A US soldier has been charged with terrorism offences for planning a deadly ambush on his unit by sending information to a neo-Nazi group.
Ethan Melzer, 22, stands accused of sending sensitive details about his unit to the Order of Nine Angles.
The US Department of Justice calls it an "occult-based neo-Nazi and racially motivated violent extremist group".
He was allegedly planning for information to be passed to jihadists, who would then carry out an attack.
His plan was thwarted late last month by the FBI and the US army. He was arrested on 10 June.
Private Melzer, from Louisville, Kentucky, has been charged with conspiring and attempting to murder US nationals; conspiring and attempting to murder military service members; providing and attempting to provide material support to terrorists; and conspiring to murder and maim in a foreign country.
Private Melzer enlisted in the US Army in December 2018 and began his active service in June 2019.
In the fall of 2019, he was assigned to a US military facility in Europe, the indictment says. In April 2020, the army informed Private Melzer that he and his unit would be deployed to another foreign country, not named in the filing.
After Private Melzer was notified of this assignment, he used an encrypted messaging system to send notice to members of the Order of Nine Angles, including his unit's locations, movements and security plans. The information was shared "for the purpose of facilitating an attack on the unit", the indictment says.
What is the Order of Nine Angles?
- Also known as the ONA, or O9A, the Order is an occult group founded in the UK, with roots dating back to the 1960s
- It describes itself as Satanic and its writings are widely shared in Neo-Nazi communities
- The Order calls for the overthrow of the West's Judeo-Christian order, and it encourages members to isolate themselves from society, commit crimes and embrace political extremism
- New followers must spend at least six months in "insight roles," a practice of infiltrating and subverting other religious groups or organisations like the police and army
- The group maintains a decentralised structure, so it is hard to estimate the true size and influence. But its ideology is having a resurgence in Europe and the US, partly due to the online proliferation of its literature.
"As alleged, Ethan Melzer, a private in the US Army, was the enemy within," said Audrey Strauss, acting US Attorney for the Southern District of New York, in a statement.
"Melzer allegedly attempted to orchestrate a murderous ambush on his own unit by unlawfully revealing its location, strength, and armaments to a neo-Nazi, anarchist, white supremacist group."
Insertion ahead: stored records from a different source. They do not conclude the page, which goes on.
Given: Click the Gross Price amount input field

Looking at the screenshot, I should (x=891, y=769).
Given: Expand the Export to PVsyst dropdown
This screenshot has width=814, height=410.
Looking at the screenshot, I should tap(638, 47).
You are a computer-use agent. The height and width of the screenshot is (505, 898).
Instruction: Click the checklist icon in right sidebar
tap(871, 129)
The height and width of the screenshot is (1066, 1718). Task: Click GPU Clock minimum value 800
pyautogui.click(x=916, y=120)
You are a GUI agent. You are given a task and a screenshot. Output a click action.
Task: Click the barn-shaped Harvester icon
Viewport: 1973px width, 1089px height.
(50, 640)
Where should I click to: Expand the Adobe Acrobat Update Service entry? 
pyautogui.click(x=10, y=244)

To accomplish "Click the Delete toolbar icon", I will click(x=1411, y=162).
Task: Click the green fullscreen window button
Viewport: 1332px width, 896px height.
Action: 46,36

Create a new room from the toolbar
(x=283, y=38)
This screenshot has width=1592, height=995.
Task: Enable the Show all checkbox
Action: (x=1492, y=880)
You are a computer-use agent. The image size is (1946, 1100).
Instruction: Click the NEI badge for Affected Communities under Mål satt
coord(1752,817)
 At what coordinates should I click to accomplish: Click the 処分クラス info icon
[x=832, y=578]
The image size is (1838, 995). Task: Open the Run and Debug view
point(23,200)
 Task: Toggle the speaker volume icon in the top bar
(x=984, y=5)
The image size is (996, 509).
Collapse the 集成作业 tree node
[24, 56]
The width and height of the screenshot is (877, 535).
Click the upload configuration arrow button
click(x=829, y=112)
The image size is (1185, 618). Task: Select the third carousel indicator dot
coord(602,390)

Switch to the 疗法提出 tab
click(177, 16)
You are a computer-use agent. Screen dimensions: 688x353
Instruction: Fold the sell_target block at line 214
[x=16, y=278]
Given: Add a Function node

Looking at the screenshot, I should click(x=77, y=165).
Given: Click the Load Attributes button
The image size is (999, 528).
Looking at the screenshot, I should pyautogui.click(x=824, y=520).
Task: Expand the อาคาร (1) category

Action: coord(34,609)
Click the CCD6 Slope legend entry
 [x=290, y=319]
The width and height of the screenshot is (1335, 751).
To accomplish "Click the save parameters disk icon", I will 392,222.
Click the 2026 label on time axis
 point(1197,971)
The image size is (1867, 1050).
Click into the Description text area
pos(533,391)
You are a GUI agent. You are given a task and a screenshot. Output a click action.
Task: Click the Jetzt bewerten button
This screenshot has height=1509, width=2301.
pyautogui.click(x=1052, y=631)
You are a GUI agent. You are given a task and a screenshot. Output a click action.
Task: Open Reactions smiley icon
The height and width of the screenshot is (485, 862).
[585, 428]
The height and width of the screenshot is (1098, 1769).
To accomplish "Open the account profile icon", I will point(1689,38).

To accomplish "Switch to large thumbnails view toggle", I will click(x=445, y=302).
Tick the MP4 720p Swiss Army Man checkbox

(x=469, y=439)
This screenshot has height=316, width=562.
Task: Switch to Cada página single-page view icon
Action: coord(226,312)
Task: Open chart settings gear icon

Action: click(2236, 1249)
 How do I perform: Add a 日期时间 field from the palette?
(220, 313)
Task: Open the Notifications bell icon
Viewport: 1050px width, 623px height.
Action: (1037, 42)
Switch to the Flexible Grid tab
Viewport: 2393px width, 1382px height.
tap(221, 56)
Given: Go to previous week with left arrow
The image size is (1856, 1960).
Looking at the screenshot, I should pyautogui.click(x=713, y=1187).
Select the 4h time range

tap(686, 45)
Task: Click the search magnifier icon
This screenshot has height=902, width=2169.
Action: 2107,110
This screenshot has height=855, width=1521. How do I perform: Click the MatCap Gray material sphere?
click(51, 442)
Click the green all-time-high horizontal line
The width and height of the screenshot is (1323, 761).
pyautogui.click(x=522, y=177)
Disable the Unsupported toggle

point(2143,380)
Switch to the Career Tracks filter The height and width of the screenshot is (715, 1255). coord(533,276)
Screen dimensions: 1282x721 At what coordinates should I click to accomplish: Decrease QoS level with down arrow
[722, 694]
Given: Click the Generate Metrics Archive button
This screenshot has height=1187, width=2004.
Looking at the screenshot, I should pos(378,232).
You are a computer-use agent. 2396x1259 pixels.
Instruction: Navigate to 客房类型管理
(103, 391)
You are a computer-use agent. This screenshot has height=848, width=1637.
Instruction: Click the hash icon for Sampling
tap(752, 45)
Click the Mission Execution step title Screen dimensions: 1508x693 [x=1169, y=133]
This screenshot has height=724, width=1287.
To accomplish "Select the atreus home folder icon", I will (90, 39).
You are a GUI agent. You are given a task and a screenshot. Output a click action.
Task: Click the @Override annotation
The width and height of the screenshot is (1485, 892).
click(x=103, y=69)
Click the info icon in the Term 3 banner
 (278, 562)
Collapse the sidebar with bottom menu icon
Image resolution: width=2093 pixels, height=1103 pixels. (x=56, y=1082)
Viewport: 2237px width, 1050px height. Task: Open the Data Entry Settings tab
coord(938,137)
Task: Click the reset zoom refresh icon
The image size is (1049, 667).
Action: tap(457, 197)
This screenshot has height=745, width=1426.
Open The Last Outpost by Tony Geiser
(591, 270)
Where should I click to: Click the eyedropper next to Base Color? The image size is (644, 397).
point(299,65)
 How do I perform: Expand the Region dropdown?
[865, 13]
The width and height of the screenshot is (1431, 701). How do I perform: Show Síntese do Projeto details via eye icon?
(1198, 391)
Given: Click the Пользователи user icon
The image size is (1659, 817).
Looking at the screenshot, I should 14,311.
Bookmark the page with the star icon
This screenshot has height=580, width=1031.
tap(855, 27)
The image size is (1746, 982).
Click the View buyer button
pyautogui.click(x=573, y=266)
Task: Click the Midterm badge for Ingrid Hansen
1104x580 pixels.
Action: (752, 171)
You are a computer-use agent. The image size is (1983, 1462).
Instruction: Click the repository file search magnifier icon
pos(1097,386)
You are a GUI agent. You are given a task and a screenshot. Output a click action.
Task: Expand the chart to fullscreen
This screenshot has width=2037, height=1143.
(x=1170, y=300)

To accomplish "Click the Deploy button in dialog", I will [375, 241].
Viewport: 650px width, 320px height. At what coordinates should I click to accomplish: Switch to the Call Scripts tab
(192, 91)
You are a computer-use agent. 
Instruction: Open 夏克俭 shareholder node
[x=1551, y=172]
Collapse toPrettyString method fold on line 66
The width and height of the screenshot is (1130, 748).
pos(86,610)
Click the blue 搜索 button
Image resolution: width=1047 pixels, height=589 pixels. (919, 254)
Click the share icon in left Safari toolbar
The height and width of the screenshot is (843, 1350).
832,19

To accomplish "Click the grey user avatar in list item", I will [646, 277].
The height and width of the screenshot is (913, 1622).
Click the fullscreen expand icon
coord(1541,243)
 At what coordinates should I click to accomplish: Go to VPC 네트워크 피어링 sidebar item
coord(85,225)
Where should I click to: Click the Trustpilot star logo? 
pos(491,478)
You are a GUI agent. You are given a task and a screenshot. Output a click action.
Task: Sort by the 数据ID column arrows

He is accused of planning to provide information intended to be conveyed to jihadist terrorists, she added. He allegedly exchanged communications regarding passing information about an anticipated deployment of his unit to a purported member of al-Qaeda.
Private Melzer wrote to O9A members that he was "risking [my] literal free life" by disclosing this information, court documents say.
I am "expecting results", he added.
Members of the Order of Nine Angles, also known as O9A, have expressed admiration for both Nazis, such as Adolf Hitler, and Islamic jihadists, such as Osama Bin Laden.
Court documents say that Private Melzer consumed propaganda distributed by the Islamic State (IS), including an IS-issued document that mentioned the "HARVEST OF THE SOLDIERS" and described attacks on US army personnel.
"Melzer declared himself to be a traitor against the United States, and described his own conduct as tantamount to treason. We agree," said FBI Assistant Director William F. Sweeney Jr.
"He turned his back on his county and his unit while aligning himself with members of the neo-Nazi group ONA. Today, he is in custody and facing a lifetime of service - behind bars - which is appropriate given the severity of the conduct we allege today."
UK anti-racism campaigners Hope Not Hate used its annual State of Hate report to call for the Order of Nine Angles to be banned.
In April, the UN Security Council's Counter-Terrorism Committee Executive Directorate released a report on extreme right-wing terrorism. The report suggested that there has been a 320% surge in terror attacks associated with such ideology in the past five years worldwide.
Last week, a US Air Force sergeant with ties to the right-wing Boogaloo Bois movement was charged with the murder of a federal security officer in California.
The Boogaloo Bois are among a number of fringe groups accused of exploiting the recent anti-racism protests to incite violence.